Introduction to Solr

Solr is a search server built on top of Apache Lucene, an open source, Java-based, information retrieval library. It is designed to drive powerful document retrieval applications - wherever you need to serve data to users based on their queries, Solr can work for you.

Solr is based on open standards and it is highly extensible. Solr queries are simple HTTP request URLs and the response is a structured document: mainly JSON, but it could also be XML, CSV, or other formats. This means that a wide variety of clients will be able to use Solr, from other web applications to browser clients, rich client applications, and mobile devices. Any platform capable of HTTP can talk to Solr. See Client APIs for details on client APIs.

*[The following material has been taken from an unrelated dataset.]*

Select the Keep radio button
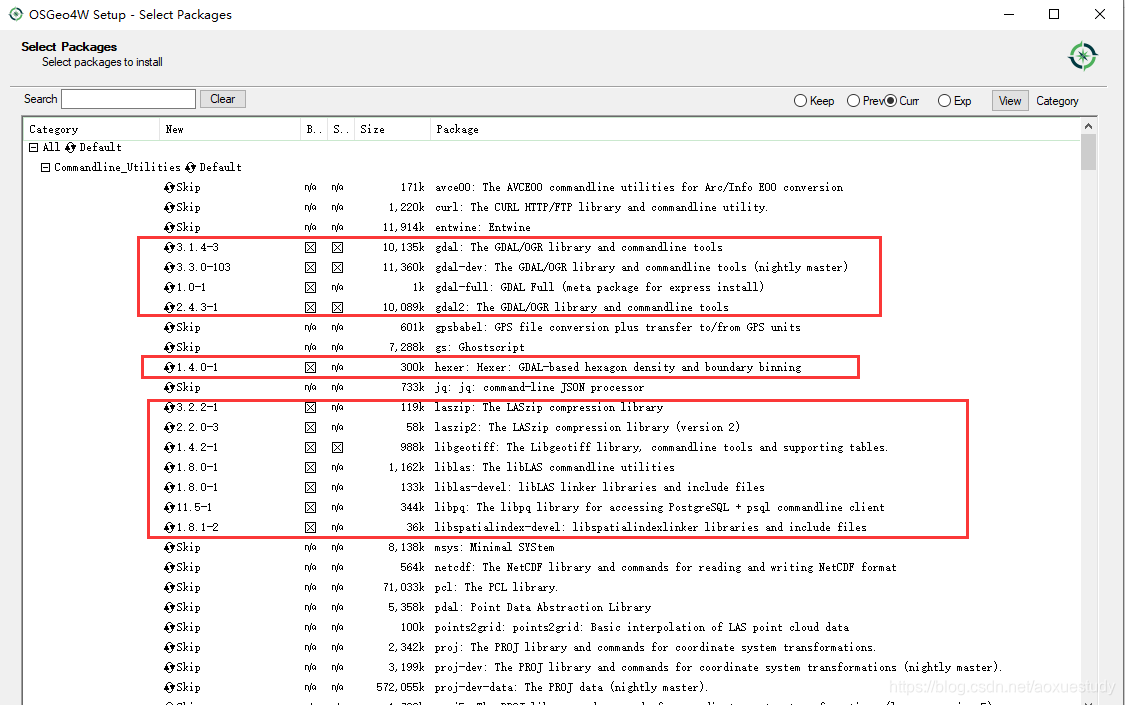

Flexible schema configurations allow nearly any type of data to be stored in Solr. The Schema Elements has more details on these options.

Solr offers support for the simplest keyword searching through to complex queries on multiple fields and faceted search results. Collapsing and clustering results offer compelling features for e-commerce and storefronts. Powerful math expressions provide the backbone for advanced analytics use cases. The Query Syntax and Parsers has more information about searching and queries.

If Solr’s capabilities are not impressive enough, its ability to handle very high-volume applications should do the trick.

A relatively common scenario is that you have so much data, or so many queries, that a single Solr server is unable to handle your entire workload. In this case, you can scale up the capabilities of your application using Solr Cluster Types to better distribute the data, and the processing of requests, across many servers. Multiple options can be mixed and matched depending on the scalability you need.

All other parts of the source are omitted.